Asmita ist die Ursache von intellektuellen Leiden: mangelndes Verständnis, Arroganz und Stolz, ein intellektueller Defekt, der im Kopf beginnt. Ein Ego, das sich aufbläht und selbstgefällig wird. Dadurch geht das Gefühl für ein rechtes Maß und die Rücksichtnahme für andere verloren. Wir leiden, sobald wir keine Anerkennung bekommen oder Kritik an unserer Person geübt wird.
Raga, steht für emotionale Defekte: Anhaftung, aber auch Abhängigkeit und Aversion. Wenn man vollkommen befriedigt immer noch mehr haben möchte, führt das zur Abhängigkeit, da keine Befriedigung mehr erreicht werden kann. Dadurch entsteht Schmerz, Unglück oder Neid. Es ist das Anhaften an Dingen, an Menschen, aber auch die zwanghaft, pervertierte Liebe zu Tieren oder zu Gegenständen, wie z.B.: Autos.
Gier, Neid, Macht, Geld, Sex. Gier ist das größte Verhängnis vieler Menschen. Die anderen Triebe resultieren daraus. Triebe die die Ich-Du-Beziehung zu einer Ich-Es-Beziehung werden lassen. In einer Es-Beziehung wird mit allem als Objekt des Besitzes umgegangen, sowohl im Handeln als auch Nutzen, der daraus gezogen wird. Missbrauch auf der sachlichen Ebene schadet dem Ego. Dankbarkeit gegenüber allem ist hier das richtige Gefühl, dann hat das Ego nichts mehr zu tun. Ein egobezogenes Ich verlangt ständig, dass man seinen Launen nachgibt und seine Ängste beruhigt, wobei das nie möglich ist, weil es nie zufrieden ist. Augustinus sagt: »Liebe, und dann tu´ was du willst!« Tue was du tust, sei hundertprozentig bei dem, was du tust – absichtslos, und lass dich von nichts und niemandem täuschen, auch nicht von Dir selbst!

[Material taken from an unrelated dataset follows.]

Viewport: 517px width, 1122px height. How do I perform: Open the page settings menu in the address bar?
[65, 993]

Dvesa ist eine emotionale Abneigung, vor allem gegen Schmerz, die sich in Hass umwandeln kann und aus der heraus wiederum psychosomatische Krankheiten entstehen können. Aber aus den eigenen Fehlern können wir nur lernen, wenn wir das Göttliche in jedem Menschen sehen.

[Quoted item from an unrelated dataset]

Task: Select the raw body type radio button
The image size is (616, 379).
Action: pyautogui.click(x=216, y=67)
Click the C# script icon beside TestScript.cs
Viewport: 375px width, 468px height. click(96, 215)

Abhinivesa ist eine instinkthafte Anhaftung. Abhinivesa ist das Klesa, das am schwierigsten zu überwinden ist, aber selbst dafür zeigt uns Patanjali einen Ausweg. Leiden entsteht erst dann, wenn Menschen an Vergänglichem festhalten. Das größte Leid entsteht durch das Festklammern am eigenen Leben, dem Leiden an der Veränderung, das ist der Nährboden für alle anderen Ängste.
Krankheit ist nicht nur physisch, sondern alles, was das spirituelle Leben stört und behindert ist Störung oder Leiden. Kranksein heißt, dass ein Körperteil seine Sensibilität verloren hat. Gesundheit ist mehr, als einfach nicht krank zu sein.